I was astonishingly nervous about this tiny little local competition in which I would get to do something I'm GOOD AT and that I ENJOY, so to help me ignore the fact that my heart rate sped up every time I thought about actually competing, I told the entire internet I had signed up. Can't chicken out of that one, Ms. McOversharer!

Then I spent the day coming up with legitimate excuses to not participate--I was tired from trustee meetings. My head was aching--was I coming down with a bug? But because I told you all I would be in the bee, I showed up at the coffee shop early enough to get REALLY shaky-handed.

By the time the actual bee started, I had lowered my goal from winning to just not being the first one out, because if I were the first one out it would mean I had lost to the second grader sitting behind me. Also, it would mean I had misspelled the word "cupcake," which was my first round word.

As it turns out, all those things I had told the Boys before their grade school spelling bees were actually true.

Spelling bees are essentially crapshoots: I would have misspelled the word that the lady next to me went out on, and would have spelled it exactly as she did, but because fate brought it to her instead of to me I stayed in and she heard the ominous "That is incorrect."

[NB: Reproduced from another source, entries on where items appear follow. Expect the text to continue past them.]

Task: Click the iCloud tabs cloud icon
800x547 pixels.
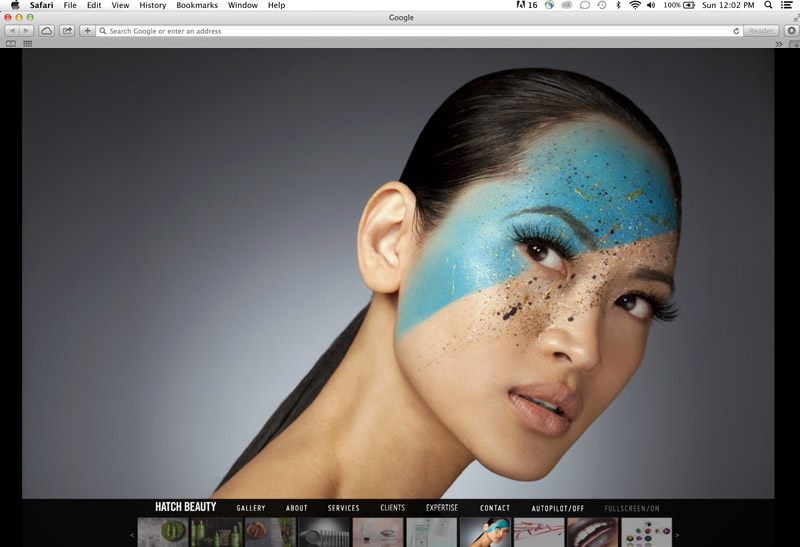Action: tap(46, 31)
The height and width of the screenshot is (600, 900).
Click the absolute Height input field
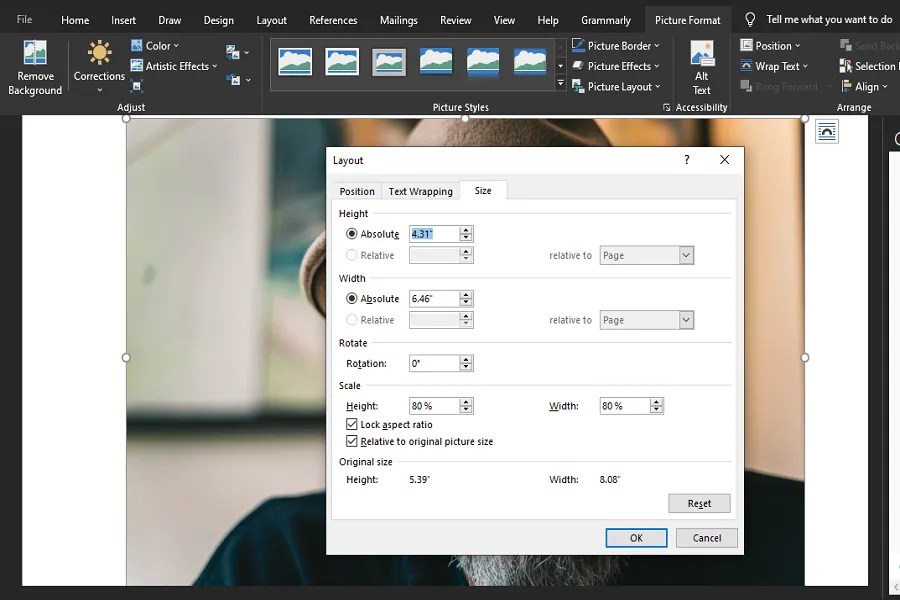coord(434,233)
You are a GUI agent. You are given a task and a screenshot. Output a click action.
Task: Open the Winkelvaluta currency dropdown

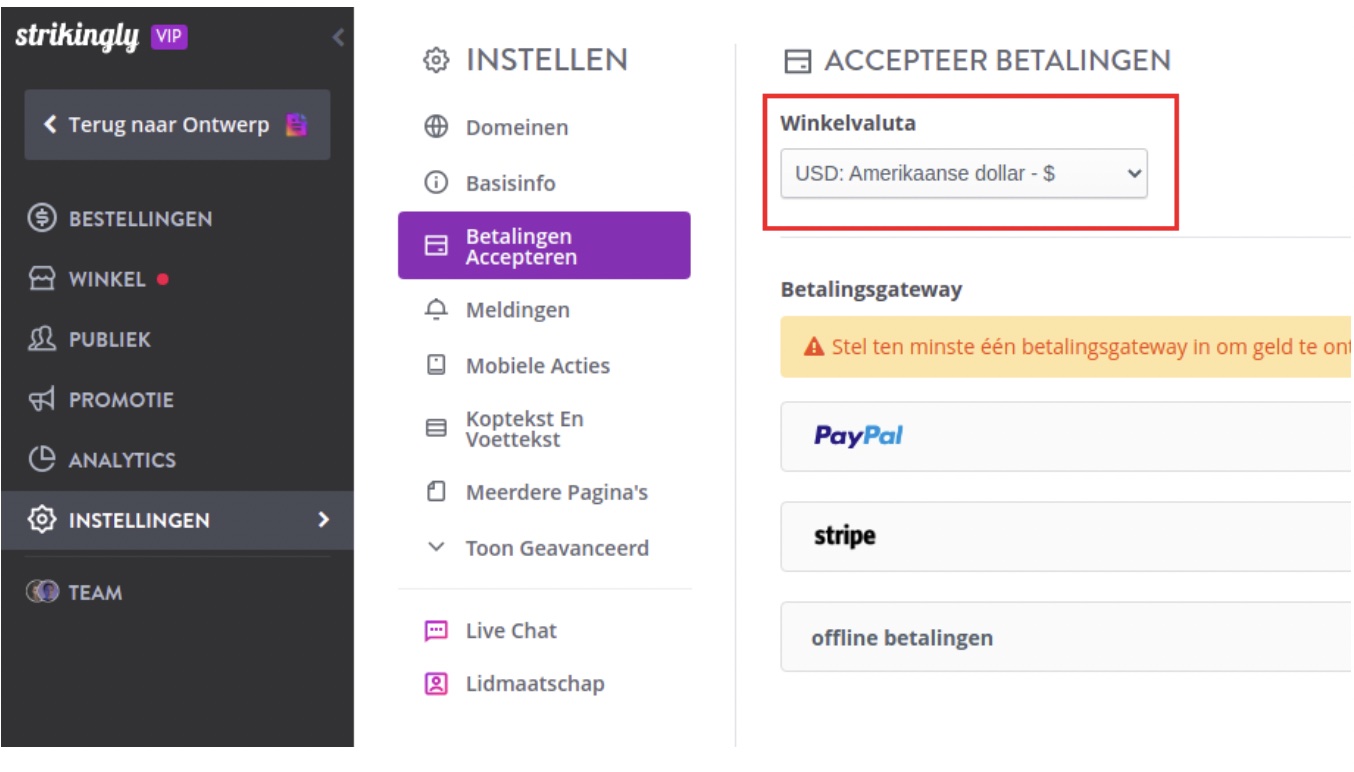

What comes out of your mouth is not always what is in your brain: The guy sitting down the row from me is a college professor, and has his Ph.D. in chemistry. He absolutely knows how to spell the word "tympanum" and will go to his grave believing he spelled it right. What came out of his mouth, though, was "t-y-p-a-n-u-m."

Being in the audience is not exactly a slab of chocolate cake, either: "It was just like being back at Small Town Grade School," Husband told me later. "You really hope the other people get the hard words." (Why, yes, the competitive spirit of our Boys comes from both tributaries to their gene pool.)

When we got back in the car to go home after the meet, I punched Husband in the shoulder of his padded coat. I had to confess what I had been denying to everyone, including myself, all day.

"I really wanted to win," I told him.

A gift certificate to the coffee shop. MUCH better than a trophy.
And I did! So thank you, Empty Nest readers, for not letting me chicken out.